Tributes

David Gewanter on Thom Gunn

Thom Gunn author photo

Thom Gunn was always polite, delighted at raucous jokes and banter, kept his silence at times but had a loud, boisterous laugh. He wore cowboy shirts, pointy boots, a big chain for his wallet, and a little earring. The shirts were always pressed. There was some massive tattoo on his forearm, you'd see a bit of it, and never more. Might have been a frog. Charming, withholding, fastidious, producing savage and concise poems that would shock and delight, he became a cult figure amongst the writers-manque at Berkeley, several of whom like me came to Berkeley to study with him, and then were allowed only to take one course, and then, as he said, "it's time to move on—you've gotten what you can from me." He taught only one semester a year, sharing an office and alternating days with Ishmael Reed. There were few books on the shelf; he only came to teach.

For many years he was wary of graduate students. After your one course you could show him poems, on which he would write in tiny, very antique penmanship. If you wrote to him, he'd answer on a postcard filled with tiny writing. He always spoke directly on poems, was rigorous on grammar and basic meaning on a level few essayists could sustain, while also allowing for sudden, strangely ontological- druggy explorations of identity and experience.
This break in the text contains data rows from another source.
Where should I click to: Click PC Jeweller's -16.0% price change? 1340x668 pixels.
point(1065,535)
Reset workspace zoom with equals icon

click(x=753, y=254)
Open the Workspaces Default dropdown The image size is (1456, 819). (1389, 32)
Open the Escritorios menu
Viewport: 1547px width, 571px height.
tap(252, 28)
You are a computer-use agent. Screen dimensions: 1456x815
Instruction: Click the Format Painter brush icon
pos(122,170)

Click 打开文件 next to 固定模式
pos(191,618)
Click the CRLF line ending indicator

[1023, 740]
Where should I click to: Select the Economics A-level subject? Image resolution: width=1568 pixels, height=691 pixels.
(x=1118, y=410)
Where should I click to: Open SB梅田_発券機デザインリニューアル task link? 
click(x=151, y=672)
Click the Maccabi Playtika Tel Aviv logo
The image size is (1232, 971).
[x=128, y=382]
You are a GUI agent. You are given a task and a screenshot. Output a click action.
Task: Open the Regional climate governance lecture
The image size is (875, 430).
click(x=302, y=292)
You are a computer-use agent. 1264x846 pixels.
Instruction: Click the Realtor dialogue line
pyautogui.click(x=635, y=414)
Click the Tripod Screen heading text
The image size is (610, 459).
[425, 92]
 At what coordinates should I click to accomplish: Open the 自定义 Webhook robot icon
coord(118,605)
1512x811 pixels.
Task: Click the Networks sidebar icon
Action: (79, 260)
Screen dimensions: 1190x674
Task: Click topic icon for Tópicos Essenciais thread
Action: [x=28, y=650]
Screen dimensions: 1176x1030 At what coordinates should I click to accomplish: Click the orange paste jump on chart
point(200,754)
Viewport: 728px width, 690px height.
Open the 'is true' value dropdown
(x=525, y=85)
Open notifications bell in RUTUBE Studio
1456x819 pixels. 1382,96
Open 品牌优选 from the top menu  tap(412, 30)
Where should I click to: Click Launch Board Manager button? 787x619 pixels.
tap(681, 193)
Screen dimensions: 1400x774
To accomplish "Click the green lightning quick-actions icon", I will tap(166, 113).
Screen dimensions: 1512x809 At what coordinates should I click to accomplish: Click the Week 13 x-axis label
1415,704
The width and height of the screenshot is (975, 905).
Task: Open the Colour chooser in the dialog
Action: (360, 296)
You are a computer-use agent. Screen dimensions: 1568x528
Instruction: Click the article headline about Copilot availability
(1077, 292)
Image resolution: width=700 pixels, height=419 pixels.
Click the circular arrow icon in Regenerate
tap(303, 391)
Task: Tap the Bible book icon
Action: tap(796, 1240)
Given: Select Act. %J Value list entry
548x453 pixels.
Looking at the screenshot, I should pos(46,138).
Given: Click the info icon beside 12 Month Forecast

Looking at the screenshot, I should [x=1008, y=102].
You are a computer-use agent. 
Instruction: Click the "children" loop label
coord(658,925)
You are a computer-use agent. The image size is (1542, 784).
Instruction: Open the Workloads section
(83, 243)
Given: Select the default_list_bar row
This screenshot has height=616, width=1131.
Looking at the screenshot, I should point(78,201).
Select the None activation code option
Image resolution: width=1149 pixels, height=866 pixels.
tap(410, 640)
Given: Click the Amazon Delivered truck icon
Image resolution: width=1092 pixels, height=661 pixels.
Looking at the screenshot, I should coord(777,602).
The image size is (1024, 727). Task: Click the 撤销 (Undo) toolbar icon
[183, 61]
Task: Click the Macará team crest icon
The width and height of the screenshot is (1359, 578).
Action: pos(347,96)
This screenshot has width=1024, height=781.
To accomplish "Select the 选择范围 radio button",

He delighted in precise, economical expression; he liked Ben Jonson...but also Robert Duncan.

His vocal reading style was learned from F.R. Leavis, and his sense of "argument" in a poem was developed with Yvor Winters. Neither of these critics are now much known or taught, and, in fact, Gunn's training from Cambridge and Stanford, where the Renaissance lyric seemed as contemporary as Basil Bunting, and where poems stood as the first proving ground for ideas, is no longer available to most contemporary poets. A world of poetic knowledge and potential has disappeared with him. He sought human truths, and never flinched from uncomfortable ones he found, or sought. However polite, he demanded that poems not use cheap tricks, or take advantage of human stories for aesthetic effects; he disputed poems that "scored points" off of people's problems. He hated the confessional poem, said "Who wants to learn about Lowell's furniture?" But after 40 years of silence he wrote an astonishing, autobiographical poem of his mother's suicide, by inhalation of gas, when he was a teenager ("The Gas Poker").

His modesty and self-control were enormous, and unequalled, perhaps in any major poet in memory: he held his most stunning book, The Man With Night Sweats, in his drawer for ten years because he didn't want to be without poems once his book came out. When he finally published it, he had two more manuscripts finished. The book contains the greatest elegiac sequence since Thomas Hardy's Poems of 1912-13. When in conversation with Wendy Lesser, his great friend and editor, Gunn mentioned that he was surprised to hear of the reoccurring figure of "hugging" in the book. The generosity of those poems drew from a source below the creative imagination, and below the ego and its demands for recognition and reciprocity. When Gunn received a MacArthur Fellowship, he wrote the radically satiric "Troubador" lyrics about Jeffrey Dahmer.

There was some sense that his moderate workday habits were "balanced," if that's the word, but he led an entirely wild night-life, one that poked holes in—or simply stabbed—the lineaments of bourgeois life. He never owned a car, and joked that he earned "less than the salary of a bus driver," which, in fact, he might have known because, whatever was happening at Berkeley, he would leave to catch the 5:10 p.m. "F" bus to the City, where his roommates were cooking dinner, or it was his night to cook. Handsome, thin, with a twinkly gaze, he was an attractive Matterhorn to women, whom he didn't attend to much. He would tell you, "I've dyed my hair to look younger—I think it's not vanity if I tell you I've done it."

When I first hoped to write poetry I sent him some poems, terrible poems, and asked him what to do. He was the first contemporary poet I read with feeling—I was living in London—and when I later lived in San Francisco, and realized that he was teaching at Berkeley, I wrote him. His postcard, written in that ancient hand, suggested the following: "Read all the plays and poems of Shakespeare. Read the entire Norton Anthology of Poetry. And read Pound's ABC of Reading. That should get you started." A task I'm still following.

It was said that his audience was splintered. There were those who loved the formal rigor, those who appreciated the nobility and candor of gay life expressed, those who loved the radical sense of vision and experience from California, and those who wanted more from the best formalist in English, the true successor/extinguisher to T.S. Eliot, whom Thom met when he first published with Faber. All these audiences are now united in being separated from him. Because of their honesty, self-governance, and earned discoveries, because they reach so deeply in poetics, and in the self, his poems will be read and admired long after the works of more popular contemporary poets are forgotten.